Hypoxic Pulmonary Vasodilation: A Paradigm Shift With A Hydrogen Sulfide Mechanism

Olson KR, Whitfield NL, Bearden SE, St. Leger J, Nilson E, Gao Y, Madden JA. Hypoxic pulmonary vasodilation: a paradigm shift with a hydrogen sulfide mechanism. Am J Physiol Regul Integr Comp Physiol 298: R51-R60, 2010. First published November 4, 2009; doi:10.1152/ajpregu.00576.2009.-Hypoxic pulmonary vasoconstriction (HVC), an intrinsic and assumed ubiquitous response of mammalian pulmonary blood vessels, matches regional ventilation to perfusion via an unknown O(2)-sensing mechanism.
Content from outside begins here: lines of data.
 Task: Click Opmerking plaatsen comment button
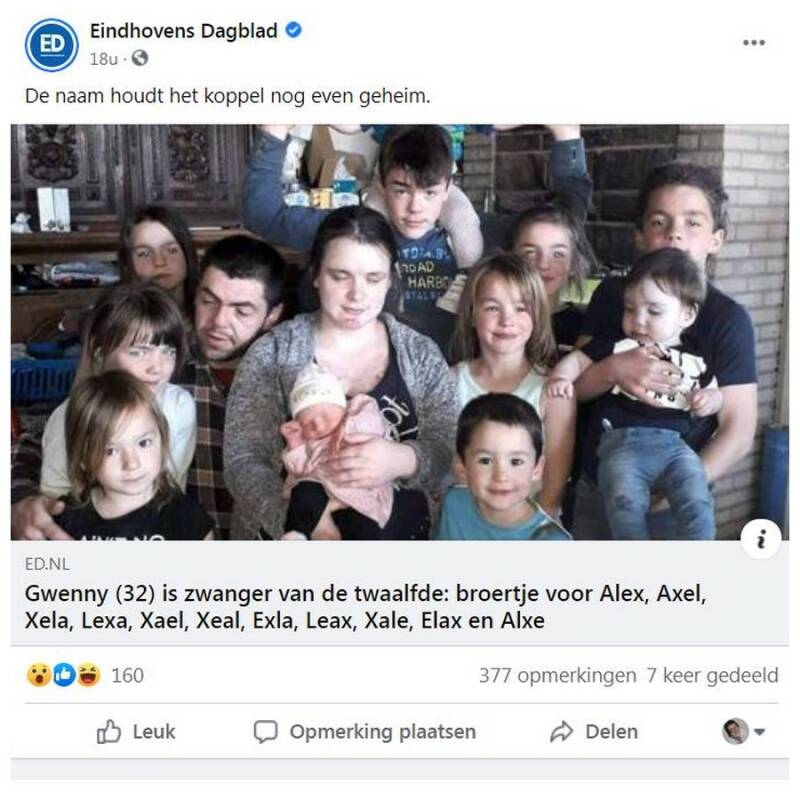[365, 732]
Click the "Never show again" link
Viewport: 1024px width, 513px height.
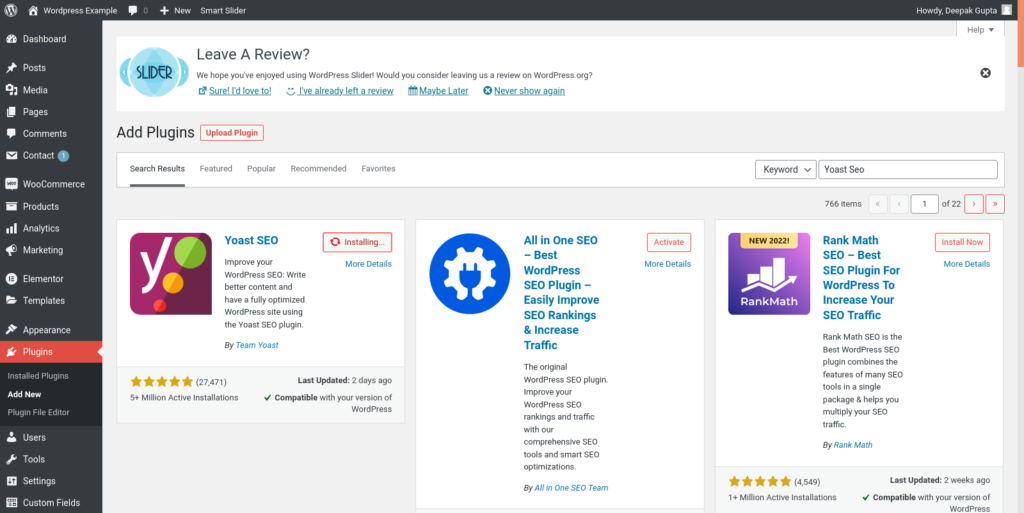pyautogui.click(x=529, y=91)
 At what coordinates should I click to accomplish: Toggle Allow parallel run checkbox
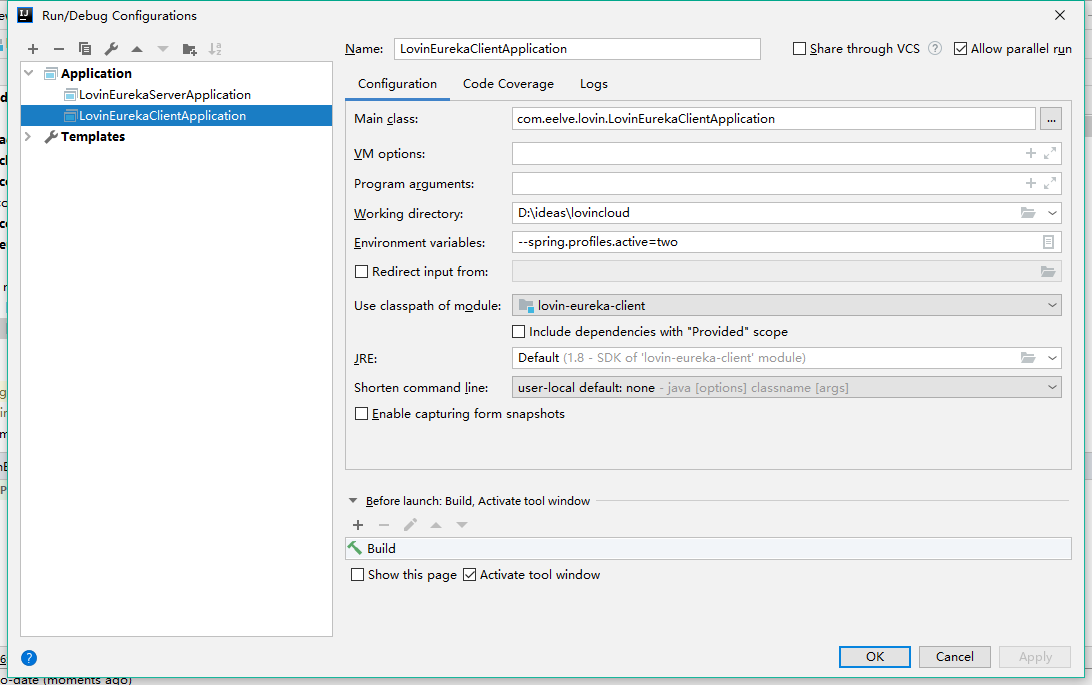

Global pulmonary hypoxia experienced by individuals suffering from chronic obstructive pulmonary disease or numerous hypoventilation syndromes, including sleep apnea, often produces maladaptive pulmonary hypertension, but pulmonary hypertension is not observed in diving mammals, where profound hypoxia is routine. Here we examined the response of cow and sea lion pulmonary arteries (PA) to hypoxia and observed the expected HVC in the former and a unique hypoxic vasodilation in resistance vessels in the latter. We then used this disparate response to examine the O(2)-sensing mechanism. In both animals, exogenous H(2)S mimicked the vasoactive effects of hypoxia in isolated PA. H(2)S-synthesizing enzymes, cystathionine beta-synthase, cystathionine beta-lyase, and 3-mercaptopyruvate sulfur transferase, were identified in lung tissue from both animals by one-dimensional Western blot analysis and immunohistochemistry. The relationship between H(2)S production/consumption and O(2) was examined in real time by use of amperometric H(2)S and O(2) sensors. H(2)S was produced by sea lion and cow lung homogenate in the absence of O(2), but it was rapidly consumed when O(2) was present. Furthermore, consumption of exogenous H(2)S by cow lung homogenate, PA smooth muscle cells, and heart mitochondria was O(2) dependent and exhibited maximal sensitivity at physiologically relevant PO(2) levels. These studies show that HVC is not an intrinsic property of PA and provide further evidence for O(2)-dependent H(2)S metabolism in O(2) sensing.